(TRY IT): Return all lines from the listing below in which "computer" appears.

(SOURCE DATA):
────────────────────

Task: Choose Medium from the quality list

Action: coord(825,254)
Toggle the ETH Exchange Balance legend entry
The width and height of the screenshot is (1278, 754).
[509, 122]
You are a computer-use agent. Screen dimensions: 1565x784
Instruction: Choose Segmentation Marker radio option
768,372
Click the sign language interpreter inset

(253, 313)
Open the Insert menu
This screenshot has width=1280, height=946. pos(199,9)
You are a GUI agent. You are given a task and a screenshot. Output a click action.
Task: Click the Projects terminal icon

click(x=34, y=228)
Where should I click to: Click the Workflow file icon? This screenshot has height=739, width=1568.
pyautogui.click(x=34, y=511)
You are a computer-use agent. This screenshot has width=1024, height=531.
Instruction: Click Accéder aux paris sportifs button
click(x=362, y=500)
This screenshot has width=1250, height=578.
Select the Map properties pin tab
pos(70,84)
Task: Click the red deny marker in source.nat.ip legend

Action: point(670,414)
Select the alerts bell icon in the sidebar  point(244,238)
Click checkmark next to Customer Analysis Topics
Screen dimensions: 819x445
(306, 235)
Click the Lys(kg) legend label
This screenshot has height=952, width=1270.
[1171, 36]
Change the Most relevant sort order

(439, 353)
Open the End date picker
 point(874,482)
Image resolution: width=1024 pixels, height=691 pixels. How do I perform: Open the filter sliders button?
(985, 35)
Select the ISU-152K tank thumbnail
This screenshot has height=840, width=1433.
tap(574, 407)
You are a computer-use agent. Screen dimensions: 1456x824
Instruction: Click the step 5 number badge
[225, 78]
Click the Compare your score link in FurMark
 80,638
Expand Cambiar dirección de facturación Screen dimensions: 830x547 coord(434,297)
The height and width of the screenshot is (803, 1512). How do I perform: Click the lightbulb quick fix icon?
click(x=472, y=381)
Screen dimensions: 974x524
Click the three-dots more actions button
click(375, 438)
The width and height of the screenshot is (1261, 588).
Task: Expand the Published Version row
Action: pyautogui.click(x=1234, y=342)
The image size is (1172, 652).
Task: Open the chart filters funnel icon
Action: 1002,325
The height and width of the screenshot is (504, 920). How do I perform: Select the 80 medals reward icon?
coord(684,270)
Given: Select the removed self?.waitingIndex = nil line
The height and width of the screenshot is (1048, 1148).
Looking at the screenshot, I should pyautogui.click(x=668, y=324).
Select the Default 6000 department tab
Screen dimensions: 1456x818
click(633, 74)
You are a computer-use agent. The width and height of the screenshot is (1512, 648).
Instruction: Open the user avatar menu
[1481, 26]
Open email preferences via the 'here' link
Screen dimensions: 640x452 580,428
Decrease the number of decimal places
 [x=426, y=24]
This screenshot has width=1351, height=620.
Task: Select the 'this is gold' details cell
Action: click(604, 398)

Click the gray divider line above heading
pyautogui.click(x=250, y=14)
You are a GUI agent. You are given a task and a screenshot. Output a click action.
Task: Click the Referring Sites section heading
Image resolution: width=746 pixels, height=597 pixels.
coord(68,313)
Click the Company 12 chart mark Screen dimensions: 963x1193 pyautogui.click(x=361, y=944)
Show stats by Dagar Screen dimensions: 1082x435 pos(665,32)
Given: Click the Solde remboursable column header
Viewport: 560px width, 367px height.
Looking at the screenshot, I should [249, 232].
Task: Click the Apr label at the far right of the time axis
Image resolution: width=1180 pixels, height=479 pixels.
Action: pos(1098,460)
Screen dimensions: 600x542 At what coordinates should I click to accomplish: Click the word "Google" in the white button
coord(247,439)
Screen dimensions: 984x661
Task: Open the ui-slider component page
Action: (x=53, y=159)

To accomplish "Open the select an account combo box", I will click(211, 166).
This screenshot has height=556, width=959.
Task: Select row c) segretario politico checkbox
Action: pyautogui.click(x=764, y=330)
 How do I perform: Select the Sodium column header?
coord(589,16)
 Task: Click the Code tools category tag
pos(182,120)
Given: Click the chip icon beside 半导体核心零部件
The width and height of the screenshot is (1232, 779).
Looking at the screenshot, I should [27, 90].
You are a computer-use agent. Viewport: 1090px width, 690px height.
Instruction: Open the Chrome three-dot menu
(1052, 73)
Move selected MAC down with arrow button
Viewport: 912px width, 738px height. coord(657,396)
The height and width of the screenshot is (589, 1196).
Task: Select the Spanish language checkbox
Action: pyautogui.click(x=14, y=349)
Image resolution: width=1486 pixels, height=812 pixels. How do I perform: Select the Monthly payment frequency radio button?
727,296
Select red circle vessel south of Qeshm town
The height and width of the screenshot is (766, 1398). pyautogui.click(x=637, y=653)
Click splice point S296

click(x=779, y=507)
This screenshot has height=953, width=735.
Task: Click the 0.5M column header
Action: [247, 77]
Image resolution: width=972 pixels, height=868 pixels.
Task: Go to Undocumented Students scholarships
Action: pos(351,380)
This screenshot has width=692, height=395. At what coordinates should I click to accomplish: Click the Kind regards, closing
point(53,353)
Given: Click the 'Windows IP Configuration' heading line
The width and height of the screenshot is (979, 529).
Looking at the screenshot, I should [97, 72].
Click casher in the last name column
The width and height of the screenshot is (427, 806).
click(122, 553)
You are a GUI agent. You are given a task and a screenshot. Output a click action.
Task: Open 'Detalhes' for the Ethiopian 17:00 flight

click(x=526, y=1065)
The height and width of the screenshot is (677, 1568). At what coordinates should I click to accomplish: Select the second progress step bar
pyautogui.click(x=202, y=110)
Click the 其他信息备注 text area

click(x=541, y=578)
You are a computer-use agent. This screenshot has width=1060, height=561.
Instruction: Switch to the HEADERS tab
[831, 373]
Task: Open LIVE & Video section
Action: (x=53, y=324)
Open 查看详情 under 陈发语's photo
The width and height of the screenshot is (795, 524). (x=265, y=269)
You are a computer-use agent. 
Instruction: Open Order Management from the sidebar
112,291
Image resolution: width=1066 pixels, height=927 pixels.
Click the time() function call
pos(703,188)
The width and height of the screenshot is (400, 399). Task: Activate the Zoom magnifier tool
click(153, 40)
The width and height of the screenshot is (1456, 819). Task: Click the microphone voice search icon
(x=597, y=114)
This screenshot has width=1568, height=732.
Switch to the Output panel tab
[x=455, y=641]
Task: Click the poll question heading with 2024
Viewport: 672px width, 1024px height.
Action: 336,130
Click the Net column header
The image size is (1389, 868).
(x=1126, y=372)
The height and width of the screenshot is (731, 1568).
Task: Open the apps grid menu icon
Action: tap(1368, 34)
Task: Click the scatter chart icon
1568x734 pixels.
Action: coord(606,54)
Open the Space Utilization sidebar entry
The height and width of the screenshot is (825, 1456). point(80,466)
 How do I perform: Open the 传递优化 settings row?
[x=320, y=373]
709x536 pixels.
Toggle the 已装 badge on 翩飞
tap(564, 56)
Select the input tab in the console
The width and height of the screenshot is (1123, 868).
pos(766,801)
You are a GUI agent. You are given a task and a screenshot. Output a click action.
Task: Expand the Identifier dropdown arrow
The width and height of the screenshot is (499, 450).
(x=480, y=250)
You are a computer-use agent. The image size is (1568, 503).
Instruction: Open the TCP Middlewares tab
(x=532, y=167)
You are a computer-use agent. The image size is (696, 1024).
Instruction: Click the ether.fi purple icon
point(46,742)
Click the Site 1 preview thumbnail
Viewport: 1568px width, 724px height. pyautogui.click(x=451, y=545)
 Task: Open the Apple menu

────────────────────

(TASK SOLUTION):
You are a computer-use agent. Screen dimensions: 1565x784
You are a computer-use agent. This screenshot has width=1024, height=531.
You are a computer-use agent. Screen dimensions: 1456x824
You are a computer-use agent. The width and height of the screenshot is (1512, 648).
You are a computer-use agent. Viewport: 1090px width, 690px height.
You are a computer-use agent. This screenshot has width=1060, height=561.
You are a computer-use agent. 
You are a computer-use agent. The image size is (1568, 503).
You are a computer-use agent. The image size is (696, 1024).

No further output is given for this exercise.